| Using the information |
[1] In the text on salt and the food industry, what share of daily sodium intake is estimated to come from processed and restaurant foods?
[2] From the text on salt and the food industry, reproduce the part that opens with the words containing "- Interested stakeholders" and closes with "high in sodium.".

| Document text |
Shakeup for the food industry
"The need for immediate action is clear," says Stephen Havas, MD, MPH, MS, and AMA vice president for science, quality, and public health. "The deaths attributed to excess salt consumption represent a huge toll, the equivalent of a jumbo jet with more than 400 passengers crashing every day of the year, year after year."
And he adds, "Excess sodium greatly increases the chance of developing hypertension, heart disease, and stroke. Research shows most Americans consume two to three times the amount of sodium that is healthy, with an estimated 75 to 80 percent of the daily intake of sodium coming from processed and restaurant foods. Reducing the salt in our diets by 50 percent over the next 10 years could save at least 150,000 lives each year."Blaming the industry, Havas says, "Americans don't consume large amounts of salt because they request it, but often do so unknowingly because manufacturers and restaurants put it in food. The FDA has an opportunity to inform the public of the hazards of salt through better labeling and provide increased incentives for the industry to reduce the amount of salt added to food." Havas suggests the
- The FDA revoke the "generally recognized as safe" (GRAS) status of salt and develop regulatory measures to limit sodium in processed and restaurant foods.
- The FDA and manufacturers work toward a minimum of a 50 percent reduction in the amount of sodium in processed foods, fast food products and restaurant meals over the next decade.
- Interested stakeholders establish partnerships to educate consumers about the benefits of long-term, moderate reductions in sodium intake.
- The FDA improve labeling to assist consumers in understanding the amount of sodium contained in processed food products and develop label markings and warnings for foods high in sodium.

| Stored data |
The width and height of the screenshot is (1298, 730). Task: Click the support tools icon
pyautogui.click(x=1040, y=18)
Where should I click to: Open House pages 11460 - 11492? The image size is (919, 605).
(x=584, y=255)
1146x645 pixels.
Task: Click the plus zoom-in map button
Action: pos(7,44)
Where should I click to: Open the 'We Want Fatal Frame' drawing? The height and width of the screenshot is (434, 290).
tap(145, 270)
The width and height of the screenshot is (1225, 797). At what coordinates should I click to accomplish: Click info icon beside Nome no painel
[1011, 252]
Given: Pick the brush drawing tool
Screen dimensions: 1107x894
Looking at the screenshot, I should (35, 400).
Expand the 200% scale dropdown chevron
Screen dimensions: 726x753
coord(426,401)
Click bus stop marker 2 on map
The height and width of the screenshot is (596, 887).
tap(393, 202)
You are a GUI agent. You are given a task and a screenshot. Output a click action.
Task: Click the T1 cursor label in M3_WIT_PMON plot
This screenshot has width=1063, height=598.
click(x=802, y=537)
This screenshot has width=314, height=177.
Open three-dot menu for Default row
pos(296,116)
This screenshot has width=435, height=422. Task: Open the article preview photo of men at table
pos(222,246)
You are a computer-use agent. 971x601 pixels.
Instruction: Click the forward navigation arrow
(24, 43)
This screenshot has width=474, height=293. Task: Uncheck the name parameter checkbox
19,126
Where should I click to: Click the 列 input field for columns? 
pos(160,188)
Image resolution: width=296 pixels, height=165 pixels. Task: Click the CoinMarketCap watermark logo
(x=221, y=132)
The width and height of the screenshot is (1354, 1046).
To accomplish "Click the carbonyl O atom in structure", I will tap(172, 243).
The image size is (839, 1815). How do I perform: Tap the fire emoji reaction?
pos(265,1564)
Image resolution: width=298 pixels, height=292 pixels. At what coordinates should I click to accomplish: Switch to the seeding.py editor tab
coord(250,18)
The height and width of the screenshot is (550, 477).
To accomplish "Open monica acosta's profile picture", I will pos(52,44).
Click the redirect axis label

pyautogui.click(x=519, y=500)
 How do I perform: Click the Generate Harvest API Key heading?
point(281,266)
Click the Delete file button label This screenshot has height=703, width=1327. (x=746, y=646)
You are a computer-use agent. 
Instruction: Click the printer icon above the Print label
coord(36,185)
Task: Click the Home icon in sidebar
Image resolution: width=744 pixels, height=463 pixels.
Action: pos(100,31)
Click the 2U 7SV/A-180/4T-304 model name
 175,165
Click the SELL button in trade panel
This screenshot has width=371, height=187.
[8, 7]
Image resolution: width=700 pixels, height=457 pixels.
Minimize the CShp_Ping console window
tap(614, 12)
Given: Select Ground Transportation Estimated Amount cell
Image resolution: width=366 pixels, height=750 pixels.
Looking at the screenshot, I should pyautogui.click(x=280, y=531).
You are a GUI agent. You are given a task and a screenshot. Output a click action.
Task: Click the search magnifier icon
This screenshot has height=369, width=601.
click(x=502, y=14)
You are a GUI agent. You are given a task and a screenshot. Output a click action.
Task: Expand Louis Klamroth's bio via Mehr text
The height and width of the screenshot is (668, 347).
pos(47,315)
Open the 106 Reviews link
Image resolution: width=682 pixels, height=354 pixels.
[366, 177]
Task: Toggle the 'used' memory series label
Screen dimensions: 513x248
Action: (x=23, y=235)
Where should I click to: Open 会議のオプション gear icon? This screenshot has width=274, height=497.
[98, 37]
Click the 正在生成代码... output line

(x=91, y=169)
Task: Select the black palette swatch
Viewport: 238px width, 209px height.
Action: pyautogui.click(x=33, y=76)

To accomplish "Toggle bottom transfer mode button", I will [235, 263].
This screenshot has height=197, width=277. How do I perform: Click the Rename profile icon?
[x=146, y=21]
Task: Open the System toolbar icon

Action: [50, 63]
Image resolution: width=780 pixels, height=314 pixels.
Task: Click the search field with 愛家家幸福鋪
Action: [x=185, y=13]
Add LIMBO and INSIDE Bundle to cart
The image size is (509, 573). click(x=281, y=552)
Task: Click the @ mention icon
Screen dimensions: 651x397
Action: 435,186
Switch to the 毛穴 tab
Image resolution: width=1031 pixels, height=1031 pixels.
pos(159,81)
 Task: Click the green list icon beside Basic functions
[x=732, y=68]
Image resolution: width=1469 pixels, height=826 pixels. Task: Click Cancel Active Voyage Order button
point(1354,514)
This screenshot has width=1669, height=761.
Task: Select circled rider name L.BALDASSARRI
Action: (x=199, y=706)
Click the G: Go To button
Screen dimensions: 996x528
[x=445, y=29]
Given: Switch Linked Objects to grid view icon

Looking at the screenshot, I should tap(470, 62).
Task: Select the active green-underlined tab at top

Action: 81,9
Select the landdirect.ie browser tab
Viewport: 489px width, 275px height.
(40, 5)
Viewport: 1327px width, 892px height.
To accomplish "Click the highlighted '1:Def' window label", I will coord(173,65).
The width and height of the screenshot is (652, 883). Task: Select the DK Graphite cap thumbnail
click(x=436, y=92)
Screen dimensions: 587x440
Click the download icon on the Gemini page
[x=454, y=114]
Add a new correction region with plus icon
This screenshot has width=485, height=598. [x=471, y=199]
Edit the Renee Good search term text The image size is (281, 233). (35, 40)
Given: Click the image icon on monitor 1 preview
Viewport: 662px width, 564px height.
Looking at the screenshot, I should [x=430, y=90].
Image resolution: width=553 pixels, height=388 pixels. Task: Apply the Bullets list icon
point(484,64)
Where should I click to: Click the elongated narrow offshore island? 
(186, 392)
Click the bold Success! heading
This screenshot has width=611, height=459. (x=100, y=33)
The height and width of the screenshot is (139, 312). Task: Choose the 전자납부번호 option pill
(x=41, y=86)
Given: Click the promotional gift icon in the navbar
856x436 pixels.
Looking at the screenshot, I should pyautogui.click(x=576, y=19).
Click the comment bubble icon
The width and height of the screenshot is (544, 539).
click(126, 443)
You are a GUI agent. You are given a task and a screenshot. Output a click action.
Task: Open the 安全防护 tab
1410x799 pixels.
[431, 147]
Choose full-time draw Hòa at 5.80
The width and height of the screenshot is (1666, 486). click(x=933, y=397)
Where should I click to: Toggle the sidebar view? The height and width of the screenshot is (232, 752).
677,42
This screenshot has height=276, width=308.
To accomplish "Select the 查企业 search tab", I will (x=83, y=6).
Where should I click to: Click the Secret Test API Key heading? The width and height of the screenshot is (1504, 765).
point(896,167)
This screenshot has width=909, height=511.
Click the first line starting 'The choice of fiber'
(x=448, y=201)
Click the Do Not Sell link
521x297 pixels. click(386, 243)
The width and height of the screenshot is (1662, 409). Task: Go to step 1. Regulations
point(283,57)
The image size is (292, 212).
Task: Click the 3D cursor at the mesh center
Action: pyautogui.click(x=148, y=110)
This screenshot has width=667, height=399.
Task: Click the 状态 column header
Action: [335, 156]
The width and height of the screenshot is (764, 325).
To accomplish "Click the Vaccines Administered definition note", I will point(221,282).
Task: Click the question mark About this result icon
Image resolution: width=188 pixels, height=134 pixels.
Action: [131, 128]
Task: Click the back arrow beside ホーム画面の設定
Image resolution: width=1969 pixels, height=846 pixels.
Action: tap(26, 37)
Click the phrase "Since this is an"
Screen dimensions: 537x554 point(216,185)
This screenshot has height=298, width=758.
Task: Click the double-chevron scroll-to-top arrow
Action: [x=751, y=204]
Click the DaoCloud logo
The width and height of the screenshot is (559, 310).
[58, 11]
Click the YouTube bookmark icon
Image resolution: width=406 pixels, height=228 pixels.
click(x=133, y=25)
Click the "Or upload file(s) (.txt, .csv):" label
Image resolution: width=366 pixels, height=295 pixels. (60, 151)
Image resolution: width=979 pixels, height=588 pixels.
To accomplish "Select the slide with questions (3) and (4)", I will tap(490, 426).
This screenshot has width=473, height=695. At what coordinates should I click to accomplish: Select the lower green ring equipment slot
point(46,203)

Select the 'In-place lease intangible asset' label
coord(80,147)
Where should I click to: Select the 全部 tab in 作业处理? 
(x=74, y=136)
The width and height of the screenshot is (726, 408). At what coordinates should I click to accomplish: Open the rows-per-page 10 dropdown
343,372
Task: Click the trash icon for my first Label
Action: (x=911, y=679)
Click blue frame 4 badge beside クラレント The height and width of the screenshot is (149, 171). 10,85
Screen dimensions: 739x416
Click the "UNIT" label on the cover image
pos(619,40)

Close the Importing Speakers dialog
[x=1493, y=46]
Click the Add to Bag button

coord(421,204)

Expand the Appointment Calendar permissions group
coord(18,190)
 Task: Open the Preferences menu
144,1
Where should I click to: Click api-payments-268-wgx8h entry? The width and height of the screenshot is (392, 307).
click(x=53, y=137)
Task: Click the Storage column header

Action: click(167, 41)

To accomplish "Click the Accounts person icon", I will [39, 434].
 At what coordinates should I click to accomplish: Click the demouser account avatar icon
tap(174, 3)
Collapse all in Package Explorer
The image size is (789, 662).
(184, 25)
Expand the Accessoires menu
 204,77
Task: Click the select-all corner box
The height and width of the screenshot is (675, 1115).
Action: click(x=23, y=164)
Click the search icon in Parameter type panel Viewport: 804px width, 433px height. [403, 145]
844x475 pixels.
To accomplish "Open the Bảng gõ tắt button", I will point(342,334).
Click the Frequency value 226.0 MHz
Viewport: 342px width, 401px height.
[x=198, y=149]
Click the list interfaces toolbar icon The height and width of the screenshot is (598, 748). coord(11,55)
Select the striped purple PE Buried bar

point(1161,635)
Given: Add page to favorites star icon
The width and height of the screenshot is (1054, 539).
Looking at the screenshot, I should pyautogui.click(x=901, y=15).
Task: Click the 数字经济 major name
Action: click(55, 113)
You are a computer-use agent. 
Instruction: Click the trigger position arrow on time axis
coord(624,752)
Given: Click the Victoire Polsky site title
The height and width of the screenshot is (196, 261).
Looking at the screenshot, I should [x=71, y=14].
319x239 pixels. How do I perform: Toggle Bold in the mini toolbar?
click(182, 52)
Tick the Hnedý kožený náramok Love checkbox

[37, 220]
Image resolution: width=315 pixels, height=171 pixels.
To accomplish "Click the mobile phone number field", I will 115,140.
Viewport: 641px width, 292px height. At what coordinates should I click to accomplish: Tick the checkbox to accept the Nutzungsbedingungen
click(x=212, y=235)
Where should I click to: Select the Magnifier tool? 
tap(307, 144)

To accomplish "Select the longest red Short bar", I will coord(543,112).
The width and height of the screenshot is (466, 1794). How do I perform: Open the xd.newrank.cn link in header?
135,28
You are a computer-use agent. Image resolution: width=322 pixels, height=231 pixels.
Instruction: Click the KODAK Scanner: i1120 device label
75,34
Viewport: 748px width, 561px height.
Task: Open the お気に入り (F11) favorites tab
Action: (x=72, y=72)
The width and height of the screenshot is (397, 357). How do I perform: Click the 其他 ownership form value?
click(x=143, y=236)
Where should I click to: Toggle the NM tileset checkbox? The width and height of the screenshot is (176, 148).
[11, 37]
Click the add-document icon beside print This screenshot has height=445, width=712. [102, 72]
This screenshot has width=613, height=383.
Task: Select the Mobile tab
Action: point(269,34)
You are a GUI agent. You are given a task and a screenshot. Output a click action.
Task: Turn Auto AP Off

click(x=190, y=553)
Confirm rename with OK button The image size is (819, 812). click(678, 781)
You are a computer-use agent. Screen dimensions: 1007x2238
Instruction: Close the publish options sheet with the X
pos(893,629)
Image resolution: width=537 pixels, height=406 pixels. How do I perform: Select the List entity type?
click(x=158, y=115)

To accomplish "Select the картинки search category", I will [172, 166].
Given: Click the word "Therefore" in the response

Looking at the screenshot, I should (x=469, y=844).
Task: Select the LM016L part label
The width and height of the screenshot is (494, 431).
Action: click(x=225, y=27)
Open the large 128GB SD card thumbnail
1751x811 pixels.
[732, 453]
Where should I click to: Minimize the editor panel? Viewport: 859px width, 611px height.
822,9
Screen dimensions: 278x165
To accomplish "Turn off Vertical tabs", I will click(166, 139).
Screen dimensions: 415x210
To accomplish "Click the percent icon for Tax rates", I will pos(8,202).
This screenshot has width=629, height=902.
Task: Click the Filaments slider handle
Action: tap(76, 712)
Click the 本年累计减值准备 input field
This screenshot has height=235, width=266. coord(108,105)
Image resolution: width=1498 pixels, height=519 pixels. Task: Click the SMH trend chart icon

| Answers given |
[1] An estimated 75 to 80 percent.

[2]
- Interested stakeholders establish partnerships to educate consumers about the benefits of long-term, moderate reductions in sodium intake.
- The FDA improve labeling to assist consumers in understanding the amount of sodium contained in processed food products and develop label markings and warnings for foods high in sodium.